Je suis globalement d’accord avec cet article. J’ajouterai que les sondages peuvent être encore faussés par trois biais importants, que Caleb Irri n’a pas mentionnés, sauf erreur de ma part :
- beaucoup de sondages se font par téléphone. Or, beaucoup de gens aujourd’hui n’ont pas ou plus de téléphone fixe. Ces gens-là ne sont donc pas pris en compte dans les enquêtes.
- les sondages ne comptabilisent que les gens qui ont accepté de répondre. C’est un peu comme les résultats des votes, qui ne tiennent pas compte des gens qui ne se sont pas inscrits sur les listes électorales, pas plus que des bulletins blancs ou nuls.
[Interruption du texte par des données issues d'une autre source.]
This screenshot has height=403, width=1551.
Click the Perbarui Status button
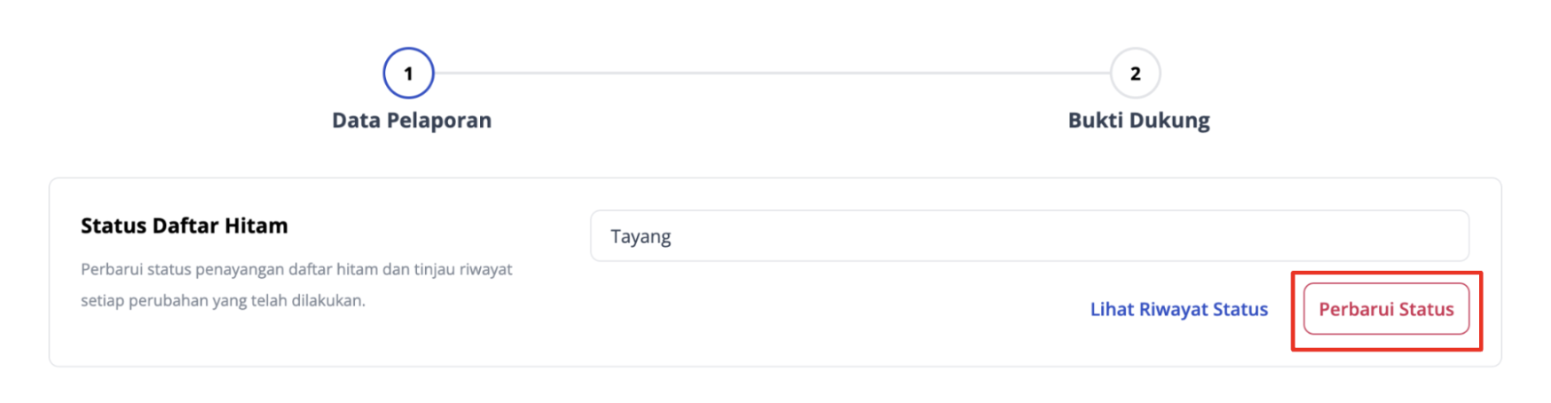tap(1386, 309)
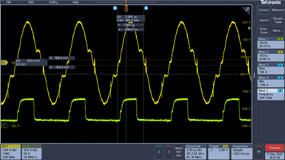
Task: Toggle channel 3 button on
Action: click(169, 152)
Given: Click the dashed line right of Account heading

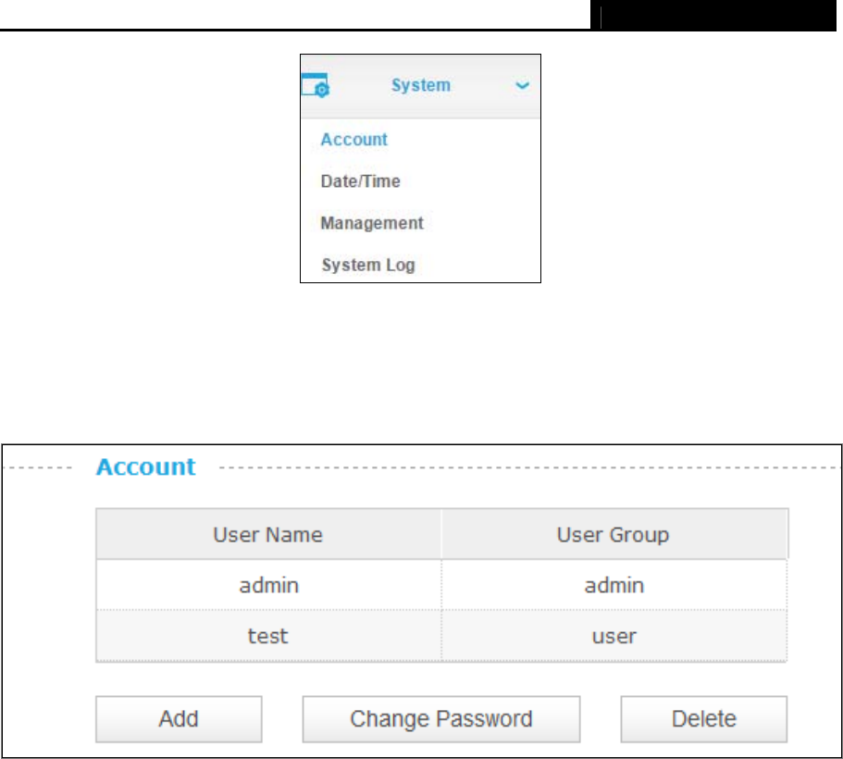Looking at the screenshot, I should [528, 467].
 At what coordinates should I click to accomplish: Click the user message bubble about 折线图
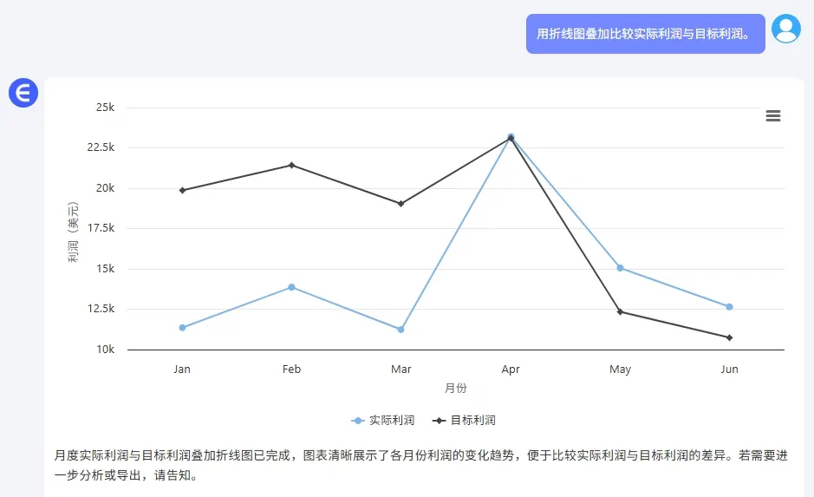pyautogui.click(x=645, y=34)
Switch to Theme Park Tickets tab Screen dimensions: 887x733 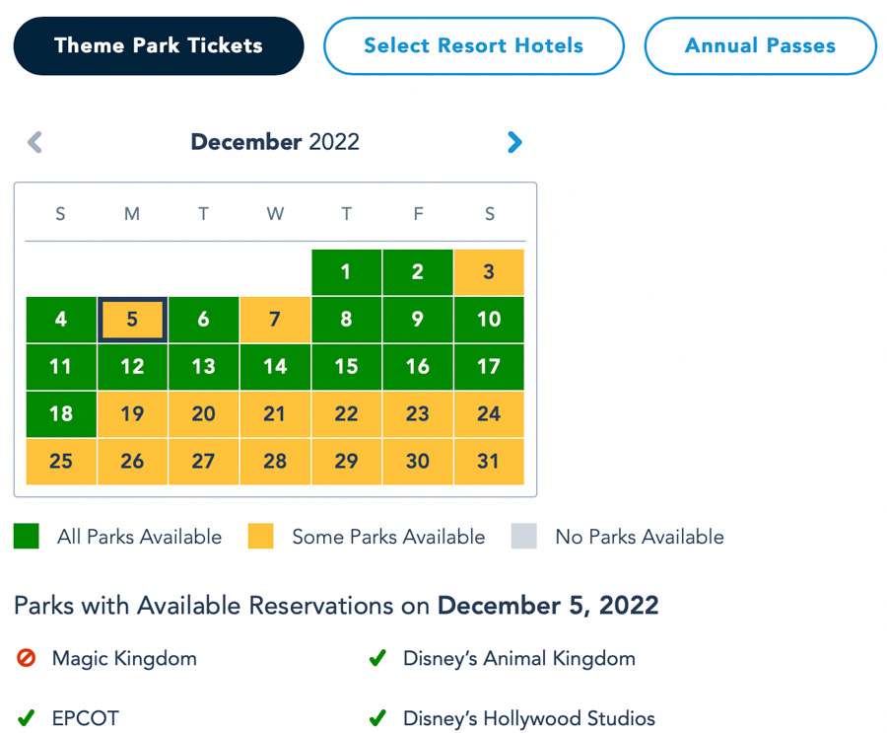tap(159, 45)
- en admettant que les sondages expriment une certaine vérité, celle-ci ne peut être que très approximative. Il est donc hautement abusif de dire, comme le font beaucoup de journaux : « 47 % des Français sont pour..... » En réalité, tous les statisticiens un peu sérieux savent qu’on ne peut pas savoir ce qu’il en est de l’opinion d’un pays à 1 % près. Méfions-nous donc quand des journaux disent : « M. Truc ou Mme Machin remonte dans les sondages ». Si l’augmentation est de deux ou trois %, elle n’est absolument pas significative.
Sur le sujet des sondages, et sur beaucoup d’autres, je conseille à tout le monde de lire l’excellent Petit manuel d’autodéfense intellectuelle de Normand Baillargeon.